|Sovereign of all Russia|
|Grand Prince of Moscow[note 1]|
|Reign||28 March 1462 – 27 October 1505|
|Coronation||14 April 1502|
|Born||22 January 1440|
Moscow, Grand Duchy of Moscow
|Died||27 October 1505 (aged 65)|
Moscow, Grand Duchy of Moscow
|Father||Vasily II of Moscow|
|Mother||Maria of Borovsk|
Ivan III Vasilyevich (Russian: Иван III Васильевич; 22 January 1440 – 27 October 1505), also known as Ivan the Great,[note 2] was Grand Prince of Moscow and Sovereign of all Russia.[note 3] Ivan served as the co-ruler and regent for his blind father Vasily II from the mid-1450s before he officially ascended the throne in 1462.
He multiplied the territory of his state through conquest and the seizure of lands from his dynastic relatives, and laid the foundations of the centralized Russian state. He also renovated the Moscow Kremlin and introduced a new legal code. Ivan is credited with ending the dominance of the Tatars over Russia; his victory over the Great Horde in 1480 formally restored its independence.
Ivan began using the title tsar, and used the title tentatively until the Habsburgs recognized it. While officially using "tsar" in his correspondence with other monarchs, he was satisfied with the title of grand prince at home. Through marriage to Sofia Paleologue, Ivan made the double-headed eagle Russia's coat of arms, and adopted the idea of Moscow as the third Rome. His 43-year reign was the second-longest in Russian history, after that of his grandson Ivan IV.

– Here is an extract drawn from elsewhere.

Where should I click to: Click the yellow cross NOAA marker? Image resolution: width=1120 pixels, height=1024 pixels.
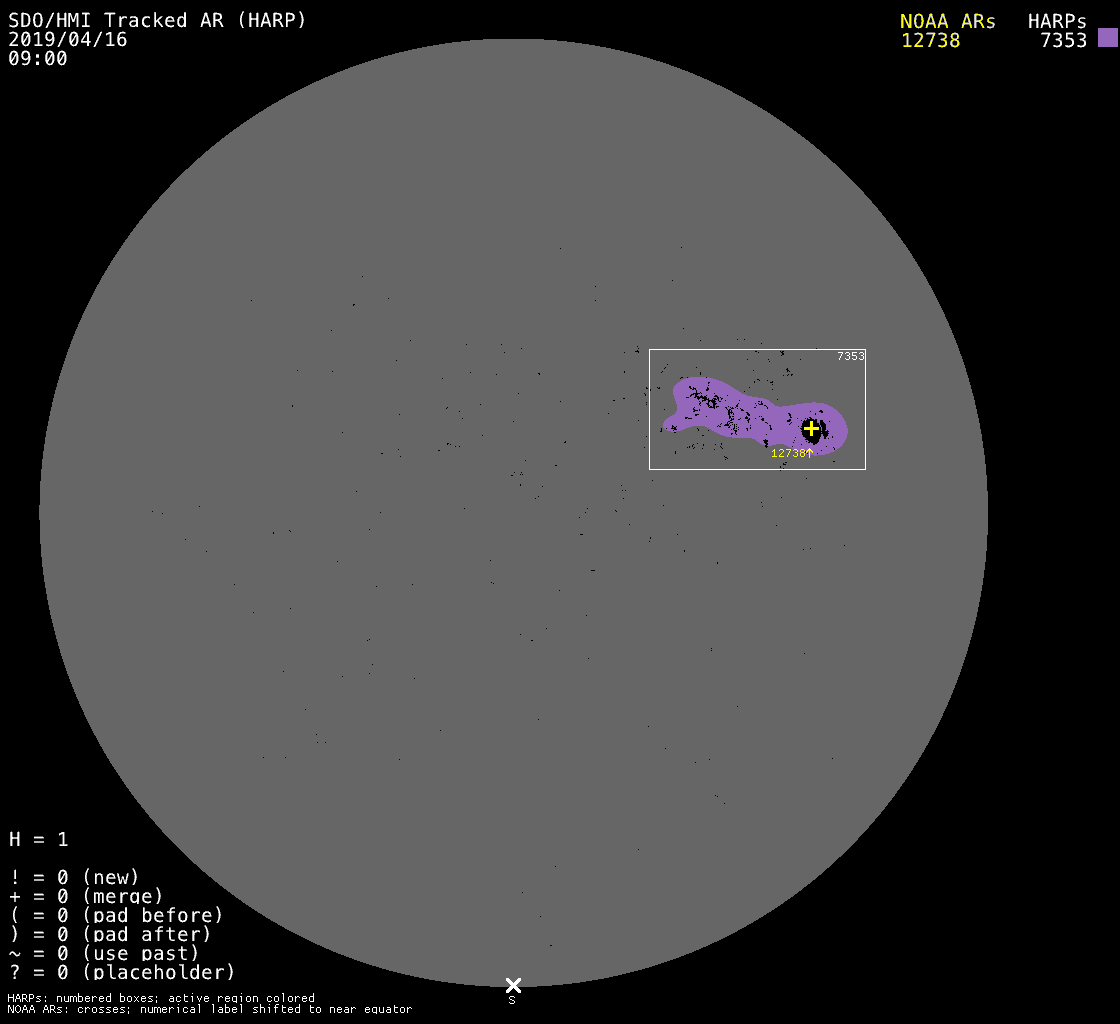point(811,428)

Ivan's rule is marked by vastly expanding the territory and his control of Muscovy. As part of the "gathering of the Russian lands", Ivan brought the independent duchies of different Rurikid princes under the direct control of Moscow, leaving the princes and their posterity without royal titles or land inheritance. His first enterprise was a war with the Novgorod Republic, with which Muscovy had fought a series of wars stretching back to at least the reign of Dmitry Donskoy. These wars were waged over Moscow's religious and political sovereignty, and over Moscow's efforts to seize land in the Northern Dvina region. Alarmed at the growing power of Moscow, Novgorod had negotiated with the Grand Duchy of Lithuania in the hope of placing itself under the protection of Casimir IV, King of Poland and Grand Duke of Lithuania, a would-be alliance that was proclaimed by the rulers of Moscow as an act of apostasy from Orthodoxy (in part, because Poland and its monarchs were Catholic). Ivan took the field against Novgorod in 1470, and after his generals had twice defeated the forces of the Novgorodians – at the Battle of Shelon and on the Northern Dvina, both in the summer of 1471 – the Novgorodians were forced to sue for peace, agreeing to abandon their overtures to Lithuania and to cede a considerable portion of their northern territories, while paying a war indemnity of 15,500 rubles. He took a promise of allegiance from Novgorod, but left its system of government in place.
Ivan visited Novgorod several times in the next several years, persecuting a number of pro-Lithuanian boyars and confiscating their lands. In 1477, two Novgorodian envoys, claiming to have been sent by the archbishops and the entire city, addressed Ivan in public audience as gosudar (sovereign) instead of the usual gospodin (sir). Ivan at once seized upon this as a recognition of his sovereignty, and when the Novgorodians repudiated the envoys (indeed, one was killed at the veche and several others of the pro-Moscow faction were killed with him) and swore openly in front of the Moscow ambassadors that they would turn to Lithuania again, he marched against them. Deserted by Casimir and surrounded on every side by the Muscovite armies, which occupied the major monasteries around the city, Novgorod ultimately recognized Ivan's direct rule over the city and its vast hinterland in a document signed and sealed by Archbishop Feofil of Novgorod (1470–1480) on 15 January 1478.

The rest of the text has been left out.